Awan Muhammad Umer, Omar Bassam, Qureshi Ghazanfar, Awan Ghulam Mustafa
Division of Cardiology, University of South Alabama, Mobile, AL 36617, USA.
Cardiol Res. 2017 Oct;8(5):246-253. doi: 10.14740/cr596w. Epub 2017 Oct 27.

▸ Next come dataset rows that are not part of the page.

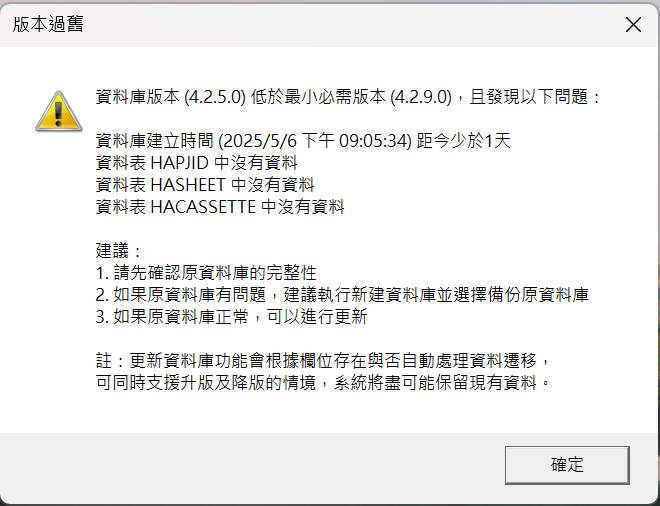The width and height of the screenshot is (660, 506).
Task: Click the HASHEET table name
Action: point(188,185)
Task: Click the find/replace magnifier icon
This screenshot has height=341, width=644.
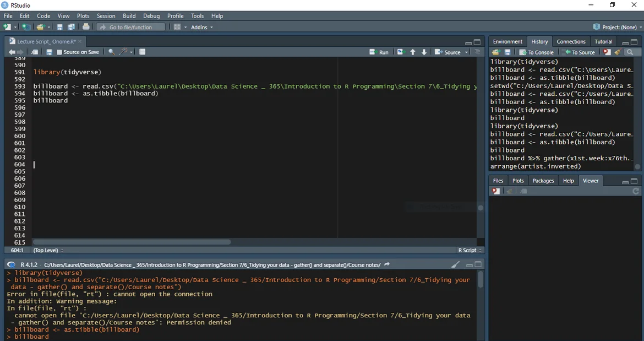Action: coord(111,52)
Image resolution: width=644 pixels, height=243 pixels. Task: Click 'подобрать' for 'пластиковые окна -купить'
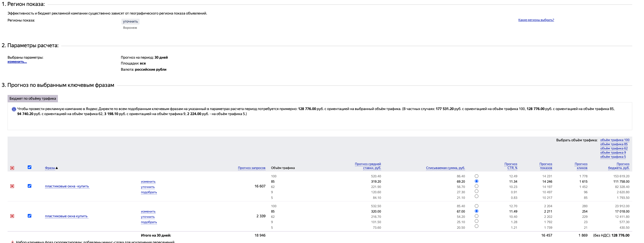click(x=149, y=192)
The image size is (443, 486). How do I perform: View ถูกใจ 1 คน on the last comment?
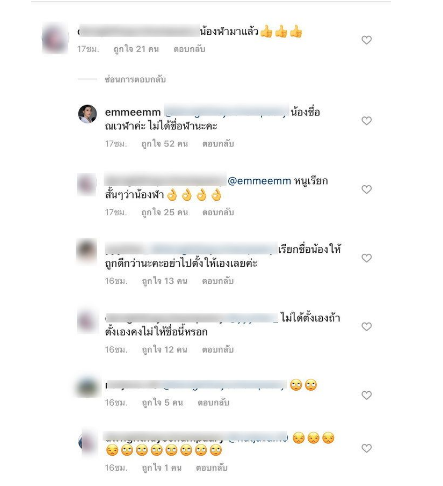[162, 468]
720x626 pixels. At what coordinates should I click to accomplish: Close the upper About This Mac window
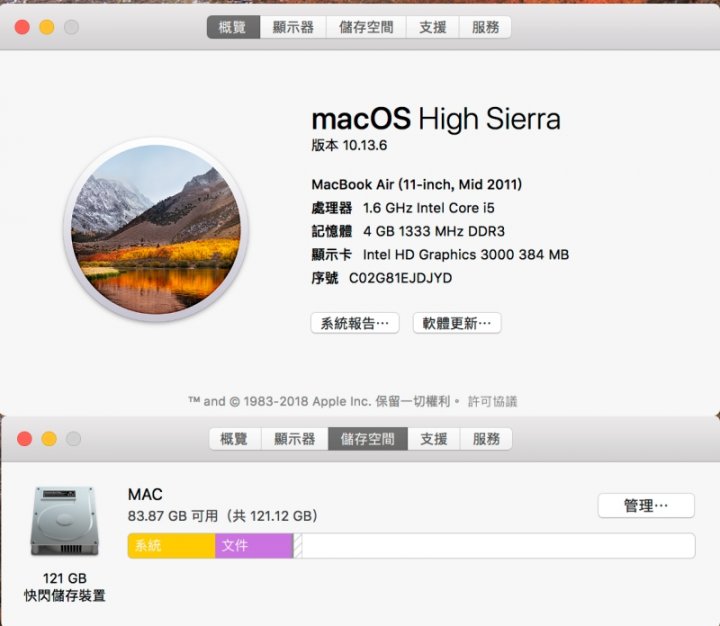click(22, 27)
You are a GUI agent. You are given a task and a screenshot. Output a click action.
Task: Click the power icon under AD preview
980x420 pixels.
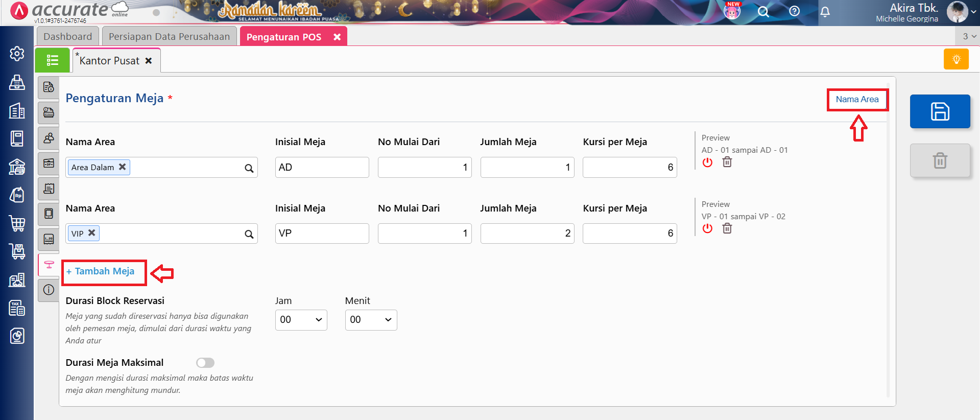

Retroperitoneal hemorrhage from iliac artery injury is a potentially serious complication of vascular interventional procedures leading to hemorrhagic shock and death if not diagnosed early and treated promptly. We report a 70-year-old male admitted to our facility with non-ST-elevation myocardial infarction, whose heart catheterization revealed left anterior descending artery (LAD) with 80% proximal, 95% mid and 100% distal disease. The left circumflex and right coronary arteries were 100% occluded proximally and received collaterals from the LAD. The patient declined coronary artery bypass surgery; therefore, the decision was made to perform high-risk percutaneous coronary intervention (PCI) of the LAD with Impella left ventricular assist device support. Left femoral artery angiogram revealed severely tortuous and calcified aorta, left external iliac and left common iliac arteries, and was accessed with 14-inch Impella sheath. He developed groin pain with mild hypotension thought to be due to sedation, which responded to intravenous fluids and dopamine. He underwent successful rotational atherectomy of the proximal and mid LAD with deployment of drug-eluting stents. Following PCI, he suffered acute profound hypotension necessitating intravenous fluids and vasopressor support with epinephrine. Emergency transthoracic echocardiogram did not reveal any pericardial effusion, and showed normal left ventricle and right ventricle systolic function. The Impella device was removed and selective left common iliac angiogram from the right femoral access revealed a vascular injury site with shift of the bladder to the right indicative of retroperitoneal hematoma. A digital subtraction angiogram revealed extravasation of blood at the vascular injury site. An 8.0 × 59 mm iCAST covered stent was deployed to the left external iliac artery with successful sealing of the perforation. The Impella device site was closed with two Perclose devices. The patient required 4 units of packed red blood cell transfusion. His hospital course was complicated by transient acute kidney injury, with return of his renal function to baseline at discharge 10 days later. This case underscores the importance of prompt recognition and treatment of vascular complications associated with interventional procedures, and highlights some of the risk predictors of such complications, which should be anticipated and planned for prior to intervention.
髂动脉损伤导致的腹膜后出血是血管介入手术中一种潜在的严重并发症,如果不及早诊断和及时治疗,会导致失血性休克甚至死亡。我们报告一例70岁男性因非ST段抬高型心肌梗死入住我院,其心脏导管检查显示左前降支动脉(LAD)近端病变80%、中段病变95%、远端病变100%。左旋支和右冠状动脉近端完全闭塞,接受来自LAD的侧支供血。患者拒绝冠状动脉搭桥手术;因此,决定在Impella左心室辅助装置支持下对LAD进行高风险经皮冠状动脉介入治疗(PCI)。左股动脉血管造影显示主动脉、左髂外动脉和左髂总动脉严重迂曲和钙化,使用14英寸Impella鞘管进行穿刺。他出现腹股沟疼痛并伴有轻度低血压,考虑与镇静有关,经静脉补液和多巴胺治疗后症状缓解。他成功接受了LAD近端和中段的旋磨术并植入药物洗脱支架。PCI术后,他出现急性严重低血压,需要静脉补液和使用肾上腺素进行血管升压药支持。急诊经胸超声心动图未发现心包积液,左心室和右心室收缩功能正常。移除Impella装置后,从右股动脉入路进行的选择性左髂总动脉血管造影显示血管损伤部位,膀胱向右移位提示腹膜后血肿。数字减影血管造影显示血管损伤部位有血液外渗。一枚8.0×59 mm的iCAST覆膜支架被植入左髂外动脉,成功封闭穿孔。Impella装置穿刺部位用两个Perclose装置封闭。患者需要输注4单位浓缩红细胞。他的住院过程因短暂性急性肾损伤而复杂化,10天后出院时肾功能恢复至基线水平。该病例强调了及时识别和治疗与介入手术相关的血管并发症的重要性,并突出了此类并发症的一些风险预测因素,在介入治疗前应予以预见并做好应对准备。